Saved entries:
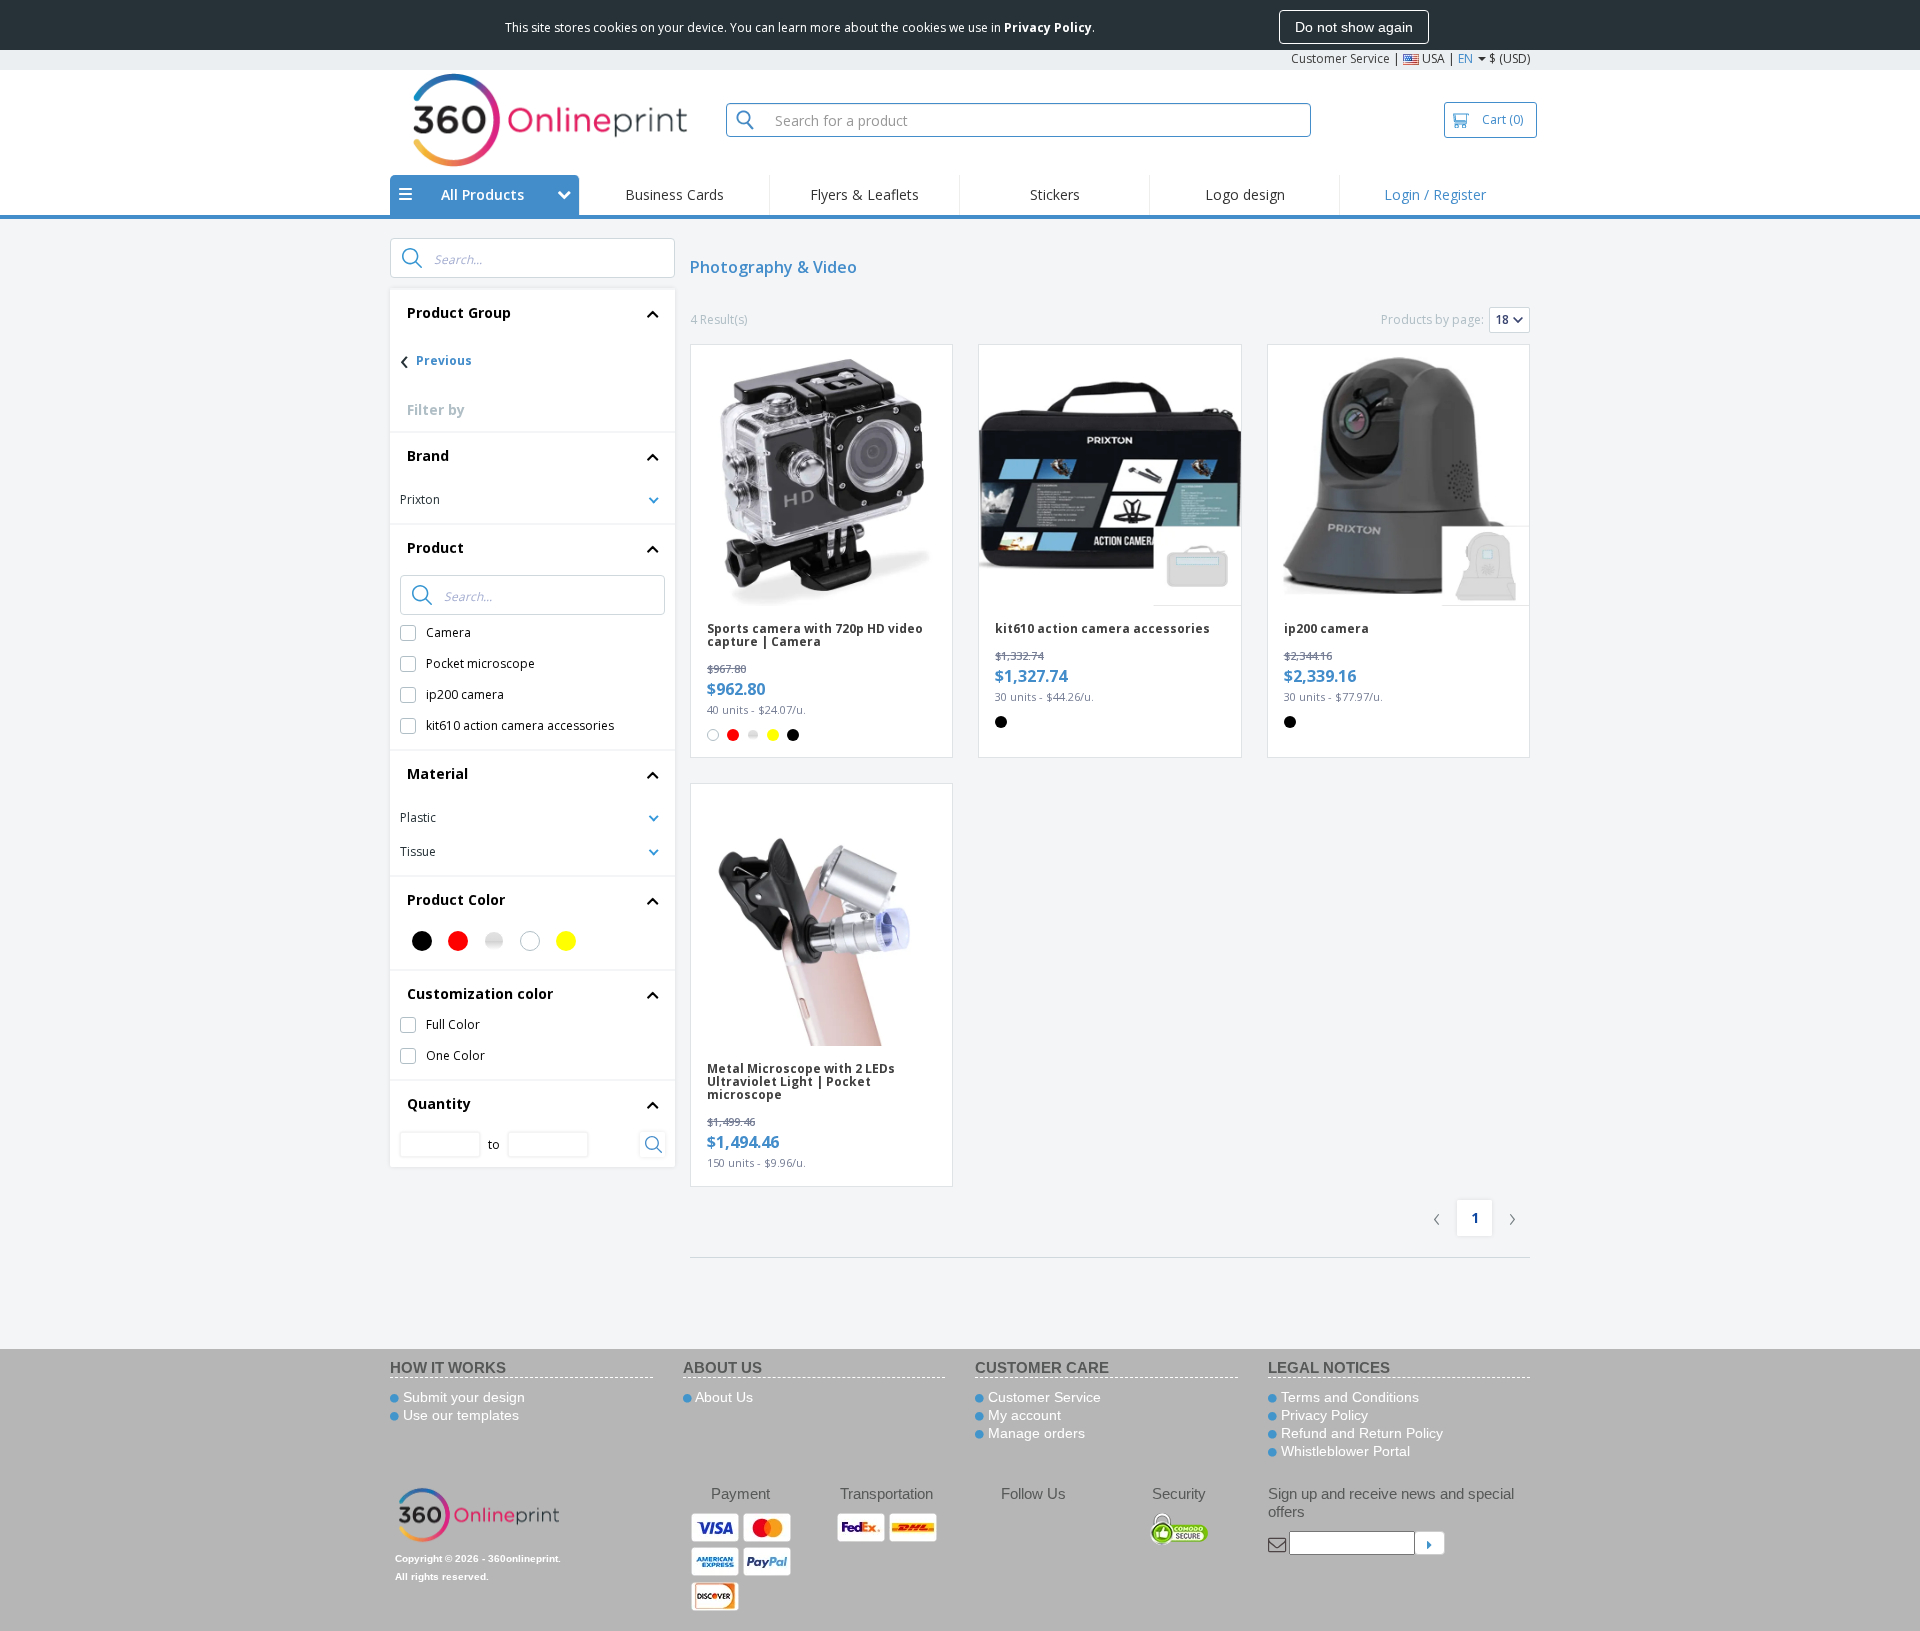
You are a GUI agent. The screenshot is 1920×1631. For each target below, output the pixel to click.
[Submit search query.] (412, 258)
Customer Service (1340, 58)
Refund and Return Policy (1360, 1433)
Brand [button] (428, 455)
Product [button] (435, 547)
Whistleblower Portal (1343, 1451)
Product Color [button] (456, 899)
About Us (722, 1397)
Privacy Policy (1322, 1415)
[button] (532, 498)
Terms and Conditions (1348, 1397)
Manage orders (1034, 1433)
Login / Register (1435, 194)
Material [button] (437, 773)
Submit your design (462, 1397)
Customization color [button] (480, 993)
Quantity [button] (439, 1103)
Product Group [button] (459, 312)
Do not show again (1354, 27)
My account (1022, 1415)
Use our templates (459, 1415)
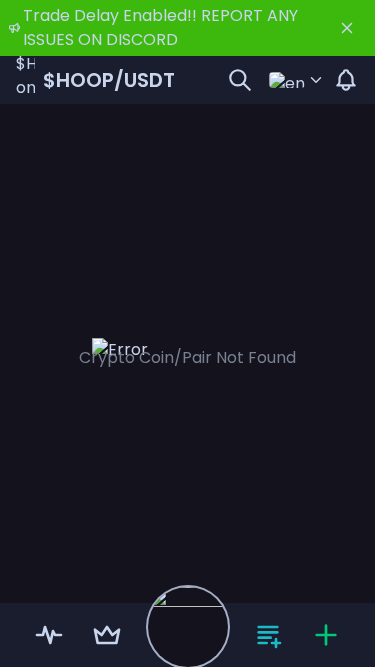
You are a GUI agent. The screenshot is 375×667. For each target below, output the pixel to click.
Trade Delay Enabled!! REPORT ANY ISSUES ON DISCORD (160, 27)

Aim of the exercise: The lines you return should be those above that contain the word "below", every one of them.

Solved exercise:
You are a GUI agent. The screenshot is 1920×1631. For each target below, output the pixel to click.
You are a GUI agent. The screenshot is 375×667. For each target below, output the pixel to click.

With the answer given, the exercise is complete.